* **Task brief**
Reproduce everything from the line with "Describe the element" down to the line with "at that location.", including both of those lines, and leave the pictures out.

* **Data entries**
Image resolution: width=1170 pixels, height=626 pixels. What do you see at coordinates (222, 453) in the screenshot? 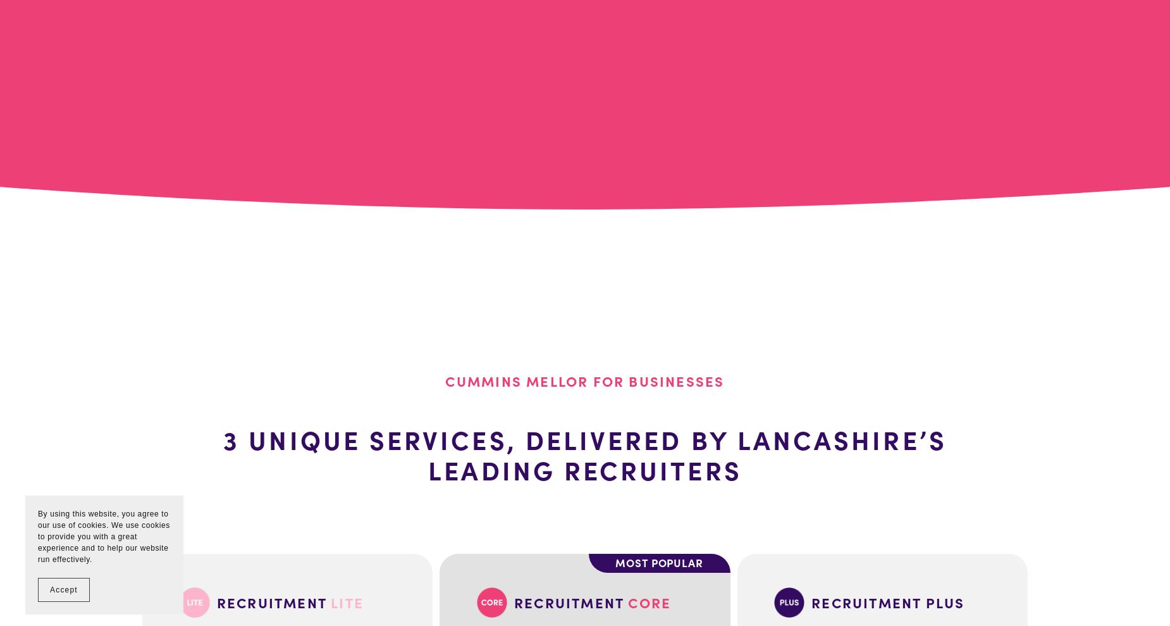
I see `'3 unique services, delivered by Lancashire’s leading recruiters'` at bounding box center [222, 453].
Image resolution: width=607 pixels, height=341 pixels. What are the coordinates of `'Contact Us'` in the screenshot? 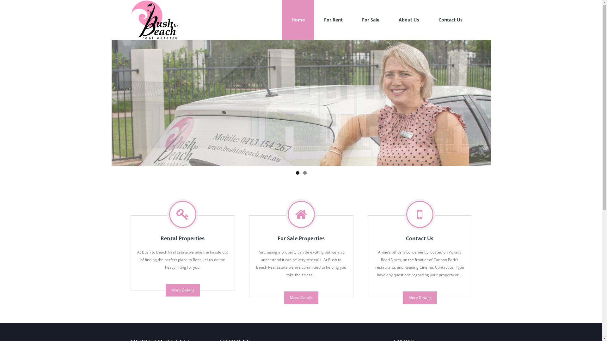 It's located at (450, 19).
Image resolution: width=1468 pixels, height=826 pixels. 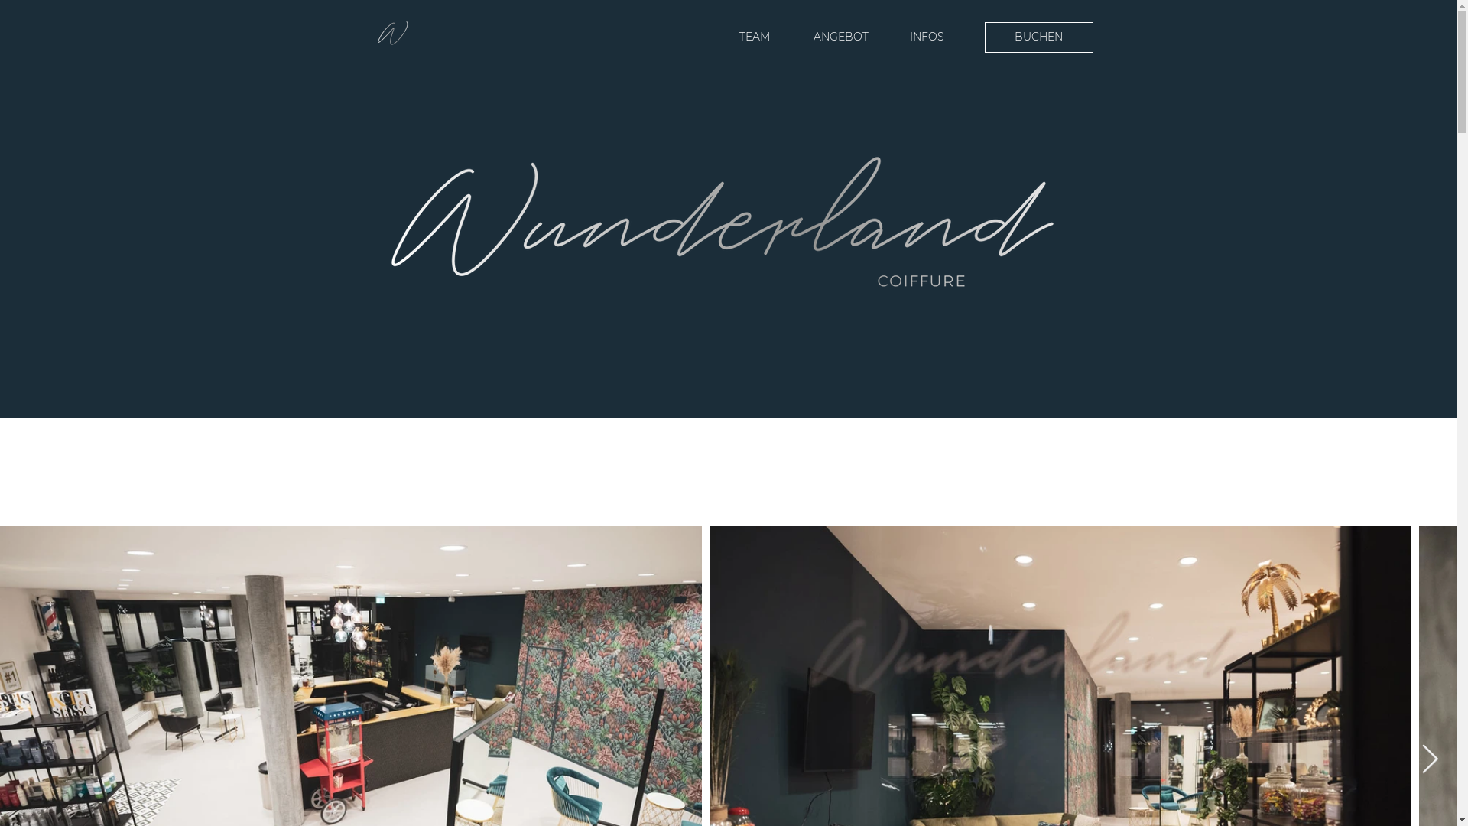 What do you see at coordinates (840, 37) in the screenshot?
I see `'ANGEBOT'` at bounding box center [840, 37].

==

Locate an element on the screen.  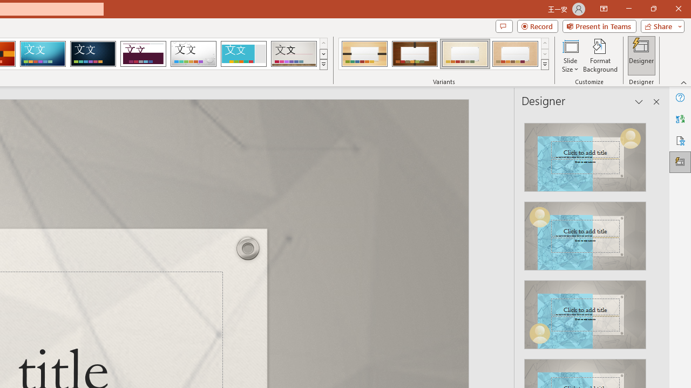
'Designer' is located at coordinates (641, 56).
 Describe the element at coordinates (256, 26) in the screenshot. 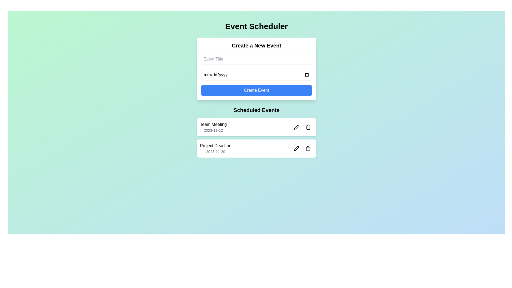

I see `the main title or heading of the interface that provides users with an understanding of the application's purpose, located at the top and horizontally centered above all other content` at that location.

* **Answer for this exercise**
 Describe the element at coordinates (256, 26) in the screenshot. 

I see `the main title or heading of the interface that provides users with an understanding of the application's purpose, located at the top and horizontally centered above all other content` at that location.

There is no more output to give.